▶ [The input]
+---+
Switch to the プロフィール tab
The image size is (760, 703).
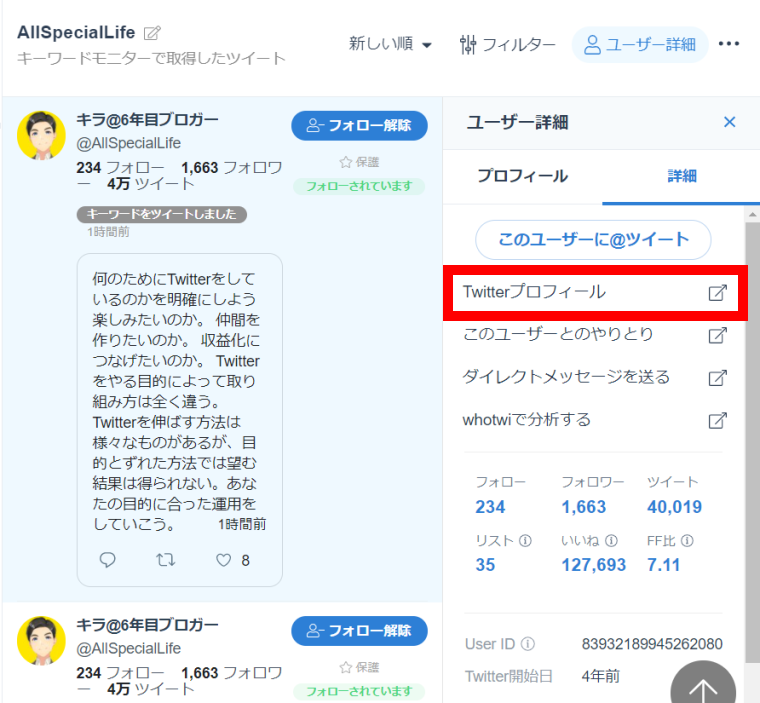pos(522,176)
+---+
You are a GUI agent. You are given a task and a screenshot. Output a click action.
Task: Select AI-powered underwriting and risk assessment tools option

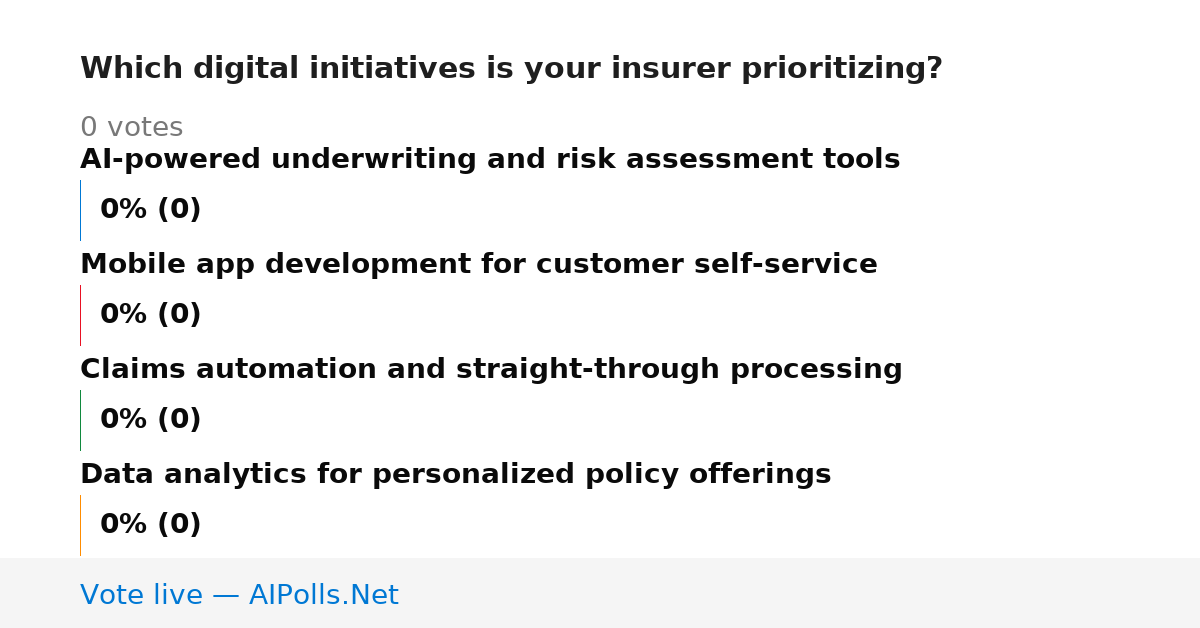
+---+
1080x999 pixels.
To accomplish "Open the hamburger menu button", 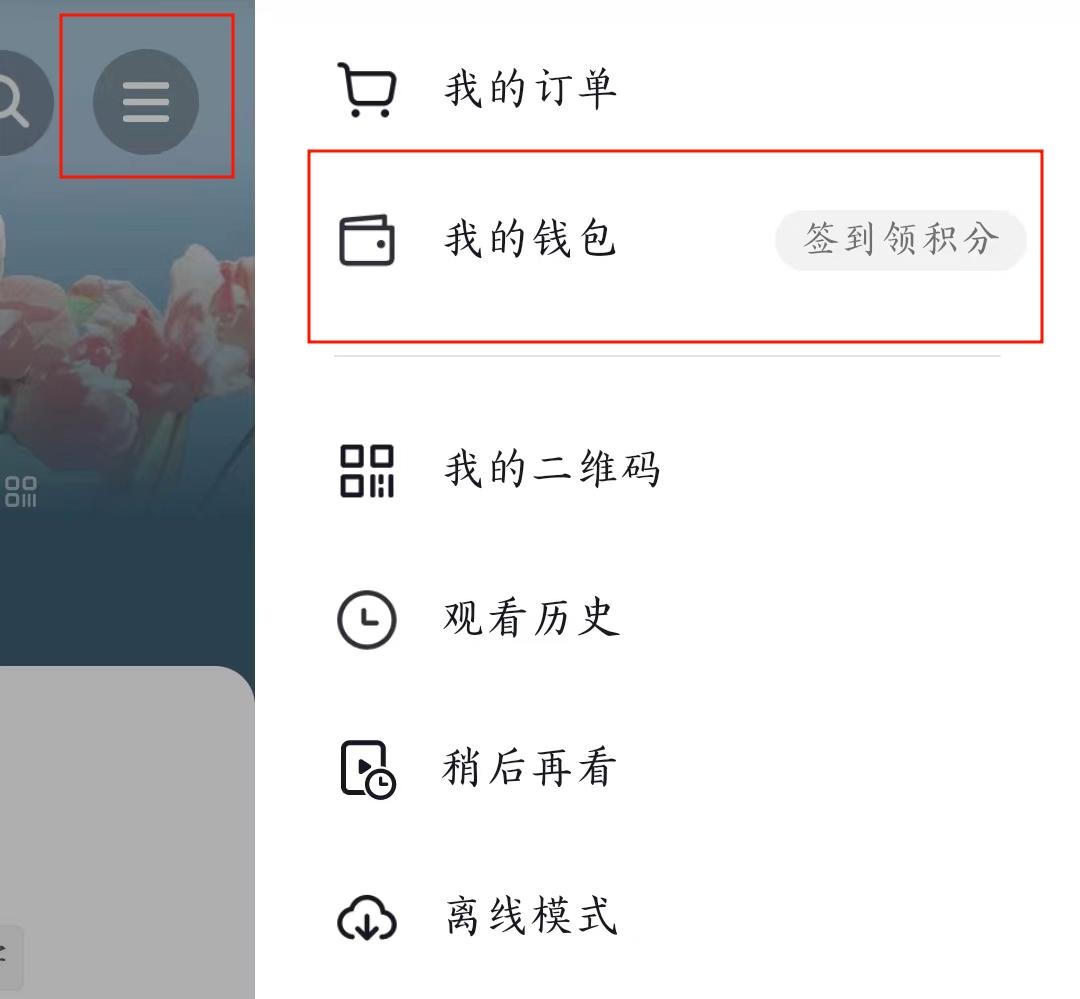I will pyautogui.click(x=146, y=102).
+---+
▶ [What to produce] Return only the stretch of the material above from the line holding "You are a GUI" through the line holding "Task: Select AI-powered", copied exactly.

▶ [Solution below]
You are a GUI agent. You are given a task and a screenshot. Output a click action.
Task: Select AI-powered underwriting and risk assessment tools option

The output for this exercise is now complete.